- _WHAT THE TASK REQUIRES_
Please substitute "Daily" for "Hourly" in the items, beginning at the line that has "Choose the Fixed Hourly Amount option" and stopping after the last item, and change nothing else. Leave the pictures out of your answer.

<<<<

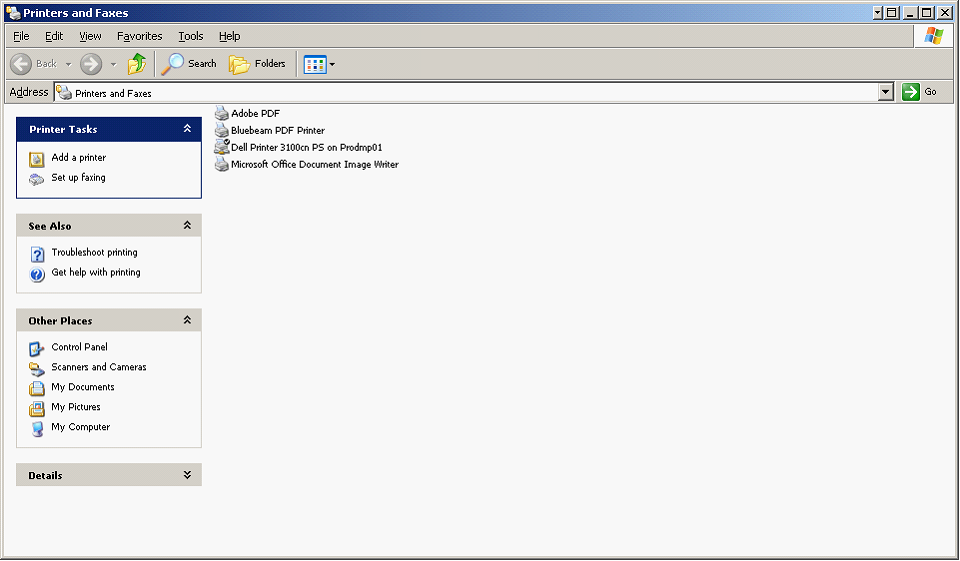Image resolution: width=960 pixels, height=561 pixels.
Task: Select Dell Printer 3100cn PS on Prodmp01
Action: [x=306, y=147]
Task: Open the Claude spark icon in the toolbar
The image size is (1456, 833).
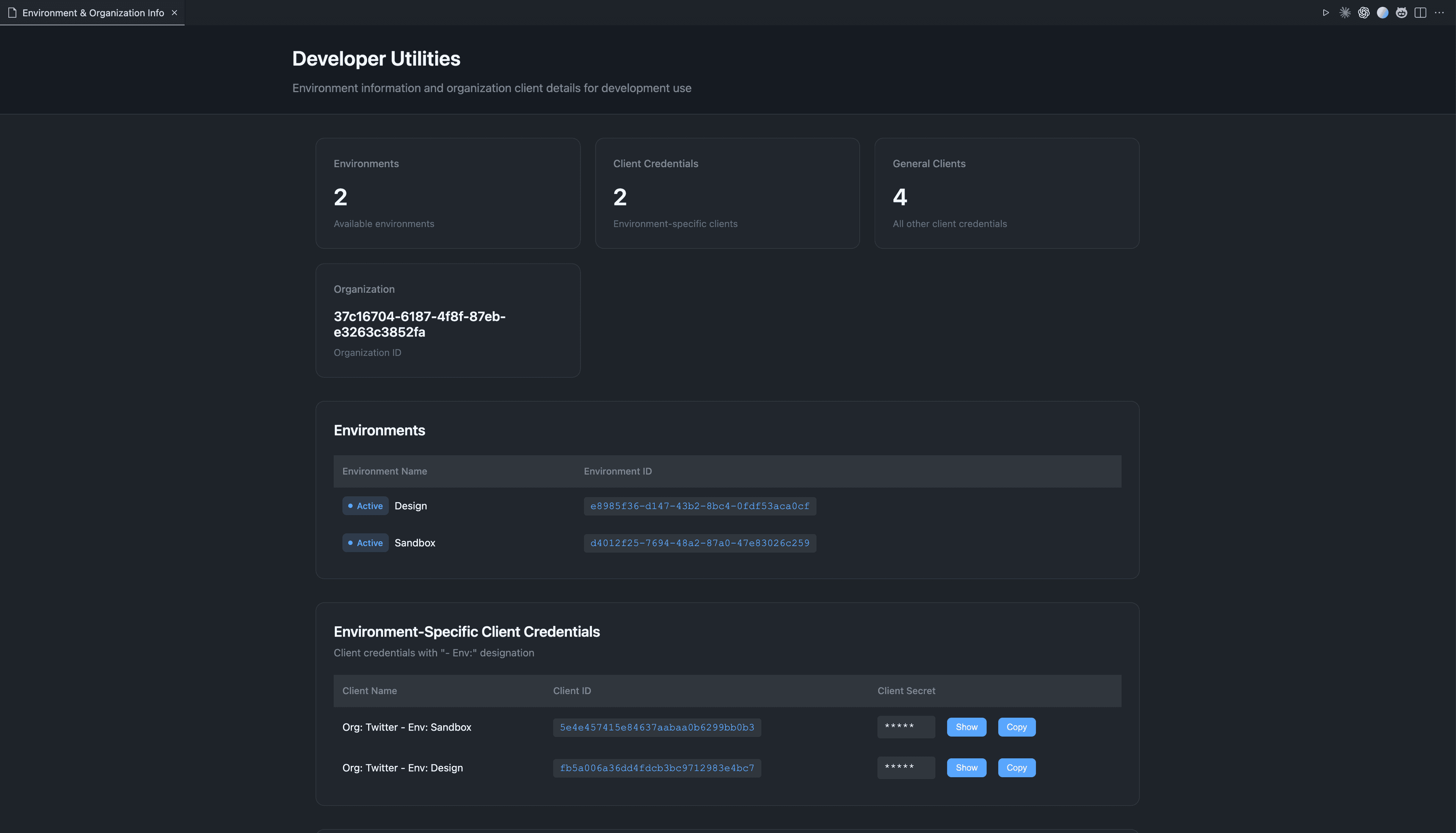Action: point(1345,12)
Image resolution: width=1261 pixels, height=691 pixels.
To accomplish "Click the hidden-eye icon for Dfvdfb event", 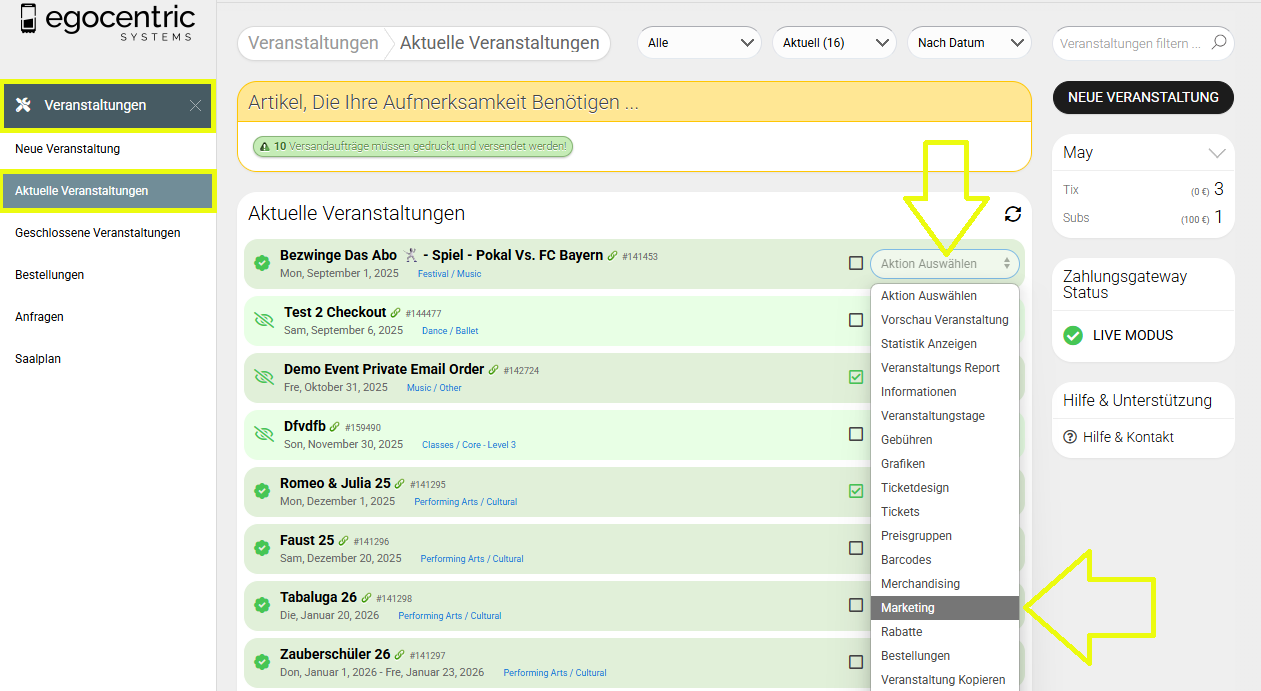I will click(264, 434).
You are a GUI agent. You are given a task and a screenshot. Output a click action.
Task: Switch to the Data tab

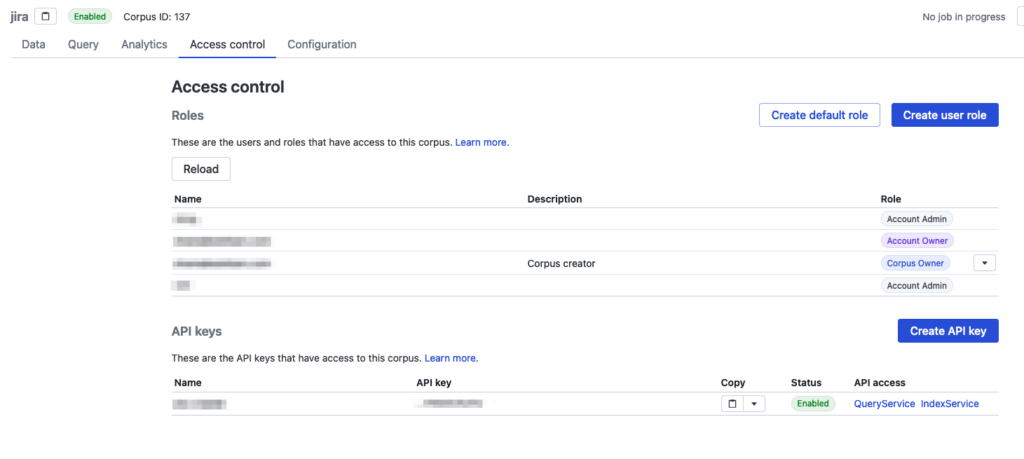click(x=33, y=45)
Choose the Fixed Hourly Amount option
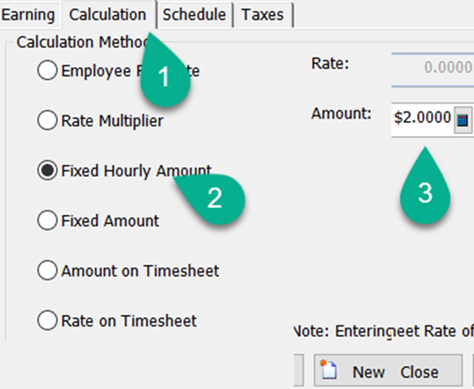The height and width of the screenshot is (389, 474). [x=47, y=170]
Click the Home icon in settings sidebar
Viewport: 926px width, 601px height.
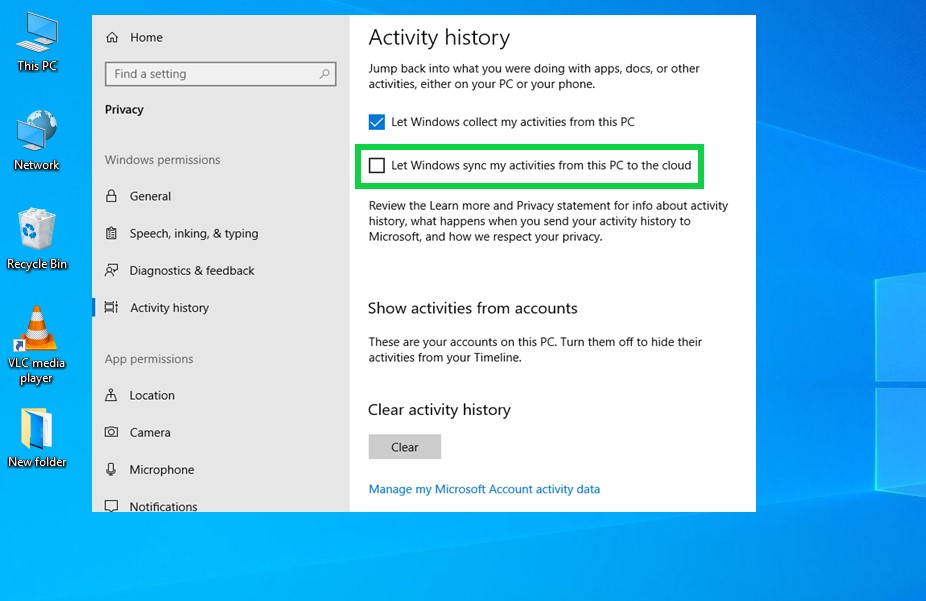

>>>>

- _RESULT OF THE TASK_
Choose the Fixed Daily Amount option
The height and width of the screenshot is (389, 474). [x=47, y=170]
Click the Home icon in settings sidebar
Viewport: 926px width, 601px height.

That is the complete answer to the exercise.